The new technical track could let experienced NCOs stay hands-on rather than lose their edge in managerial roles. It may also be a chance to re-emphasize the value of technical proficiency.

“What the Air Force has valued, to me, has been leadership skills, but what the Air Force needs is technical skills,” the anonymous NCO said.

air force mq-9
Airmen assigned to the 20th Special Operations Aircraft Maintenance Squadron lift the radome off of an MQ-9 Reaper at Melrose Air Force Range, New Mexico, Dec. 18, 2024. (U.S. Air Force photo by Airman 1st Class Gracelyn Hess)

More Adaptable

A maintenance corps made up of more generalized junior Airmen guided by lifelong technical experts may help prepare the force for operating future platforms whose maintenance needs could look different than today’s fleet. Air Force officials envision a future with more expendable uncrewed aircraft whose service life may be measured in years rather than decades, though it is not clear how close that future might be amid tight budgets and shifting defense priorities.

“What I see is they are trying to make the career field more adaptable to whatever comes next,” the anonymous NCO said. 

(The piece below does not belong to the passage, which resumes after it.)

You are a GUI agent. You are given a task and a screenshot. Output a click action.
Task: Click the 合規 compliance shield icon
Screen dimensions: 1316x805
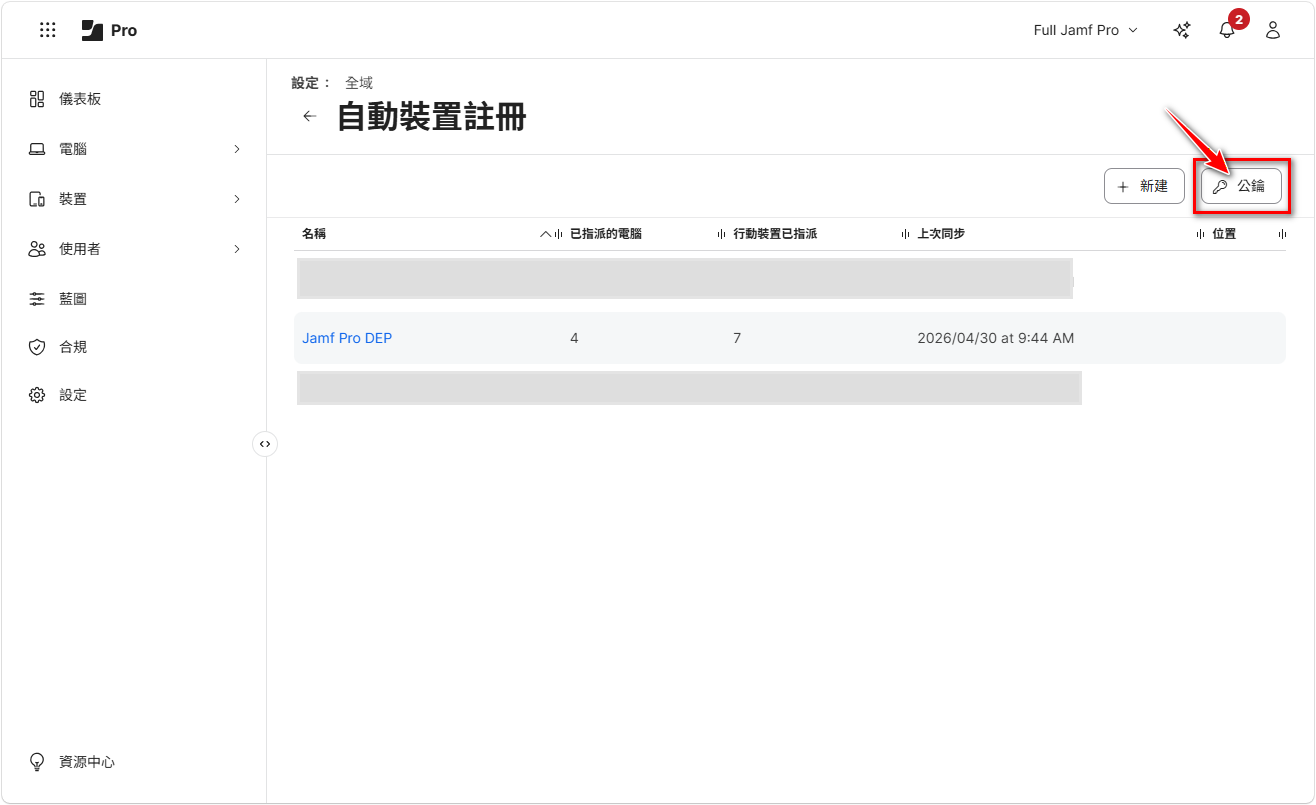point(37,346)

For example, the new force design emphasizes that maintainers will be platform-agnostic unless they join the technical track. By contrast, in today’s system, a C-5 maintainer can sign off on an actuator on the jet’s wing, but they may not be qualified to sign off on the same actuator on the tail of a C-17. 

There are valid safety reasons why that’s the case, the NCO said, but it could be a hindrance in a future conflict where Airmen may have to jerry-rig maintenance solutions to launch aircraft from an isolated field in the Pacific.

Implementing the force design will be difficult, said the superintendent, who worried about burnout and clashes between leadership and technical tracks amid a changing cultural dynamic and a nonstop high operational tempo.

“My biggest concern is how do you hold onto the experience long enough to train the maintainers during this transition?” he said. “I worry we might slow promotions and overwork our remaining experts to fill the gaps during the transition.”

Even if the Air force sticks the landing, it will take time for the seeds of such a large transformation to bear fruit. The first generalist track Airmen won’t join the service until 2027.

“People have to buy into it, and they’re probably not going to at first because they’re not used to it,” the NCO said. “It’s a big step in a different direction, but I think it’s necessary.”